3. Но с высоты осеняло меня твое неизменное милосердие! Во многие беззакония погружался я, предавался кощунственному любопытству, оставлял тебя, из-за него, устремлялся в глубины лжи и к пагубному служению бесам, приносил им в жертву свои злые дела, и ты меня за все это бичевал! Даже во время торжественных празднеств твоих, в стенах твоего храма, я не боялся предаваться страстным желаниям и затевать дело, коего плоды — смерть. За это ты предавал меня тяжелым карам, ничтожным, однако, в сравнении с моей виной. Боже, сколь велика твоя милость ко мне! Ты — защита моя от тех страшных опасностей, среди которых я бродил, высоко подняв голову, вдали от тебя, полюбив пути свои, а не твои, полюбив непрочную свободу.
Даже в тех науках, которые назывались благородными и применение имели в судебных тяжбах, я мог отличиться, лишь заслужив похвалу умением обманывать! Настолько люди слепы и хвалятся своей слепотой! В школе ритора я был уже первым учеником, очень радовался и гордился этим, хотя и вел себя сдержанно, ты знаешь это, Господи. Я не участвовал в «ниспровержениях», затеваемых «ниспровергателями»[71]
, — этим именем, диким и диавольским, обозначается изысканная светскость. Я не был таким, как они, и стыдился бесстыдства, живя среди них. Бывая в их обществе, я иногда дружил с ними, но всегда гнушался их поступков, т. е. «ниспровержений», которыми они нагло преследуют скромных новичков, осыпая их насмешками и теша свою злокозненность. Тут очень много похожего на бесовские действа. Можно ли дать этим людям лучшее имя, чем «ниспровергатели»? Ведь очевидно, что духи лжи уже давно ниспровергли их и совратили, а теперь смеются над ними, когда те насмешничают и обманывают.4. В том неразумном возрасте я вместе с ними изучал сочинения по красноречию, в котором хотел всех превзойти, преследуя цель предосудительную и пустую, ища суетной славы человеческой. Держась принятого порядка, я, наконец, приступил к чтению одной книги Цицерона, которого почти вce прославляют за его слог, но мало кто — за чувство. Книга эта была «Гортензий»[72]

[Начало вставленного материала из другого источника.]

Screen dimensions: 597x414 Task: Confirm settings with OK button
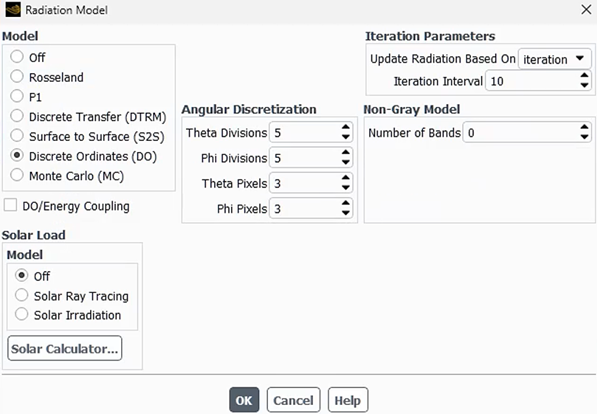[244, 400]
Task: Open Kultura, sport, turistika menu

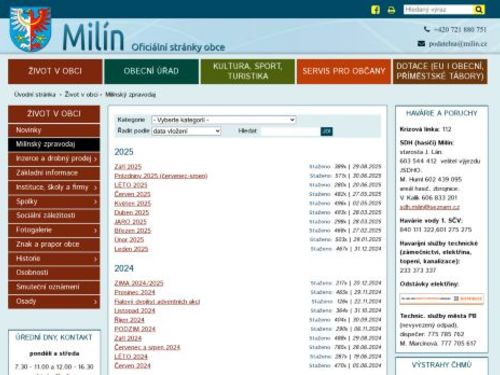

, и в ней Цицерон призывает заниматься философией. Она изменила все мое душевное расположение, заставила меня молиться тебе, Господи, вселила в меня новые желания и стремления. Потеряли для меня свою прелесть все прежние пустые надежды, и с небывалым жаром сердца я страстно возжелал бессмертной мудрости. Я начал тут понемногу приподниматься [от земли], и возвращаться к тебе. Не ради красоты слога читал я эту книгу, купленную на деньги матери, ведь мне тогда было девятнадцать лет, и отец уже два года как умер. Не языком ее я восхищался, а тем, что в ней говорилось.Боже мой, как рвался я, как рвался, я перенестись с земли к тебе, и не ведал я, что ты станешь делать со мной! Ведь у тебя обитает мудрость. А любовь к мудрости называют греческим именем «философия». Вот ее-то и зажгла во мне эта книга.
[ГОДЫ ПРЕПОДАВАНИЯ РИТОРИКИ В КАРФАГЕНЕ, РИМЕ И МИЛАНЕ]
IV. 1. В продолжение девяти лет, с девятнадцатого года жизни по двадцать восьмой, я обольщался сам и обольщал других, бывал обманут и обманывал, утопая в страстях. Делал это и открыто — занимаясь «свободными» науками, и тайно — радея о ложной религии[73]
. В науках был тщеславен, в религии — суеверен, и там и тут служил суете. Ученостью снискал себе пустую славу у людей, так что мне даже хлопали, как в театре. Любил поэтические состязания, венки из травы, вздорные зрелища и разнузданную похоть. В религии же думал смыть с себя эту грязь и носил поэтому яства так называемым «избранникам» и «святым», чтобы они в своих желудках состряпали для нас ангелов и богов-освободителей. И исполнял это я не один, а с друзьями, которых тоже завлек в эту неправду. Боже, пусть те, кто уверен в себе, кто не падал и кого ты не исцелял, насмехаются надо мной, я же ради славы твоей исповедую тебе позор мой. Молю, позволь мне и дай сейчас снова пройти в воспоминаниях путь прежних блужданий моих и вознести тебе жертву хвалы[74]. Что я без тебя, как не путник у края пропасти? А если благоденствую, то разве не молоко твое сосу и не услаждаюсь тобой, пищей нетленной?[75] И любой человек, когда он просто человек, что он такое? Пусть смеются сильные и могучие, а мы, слабые и немощные, будем исповедываться тебе.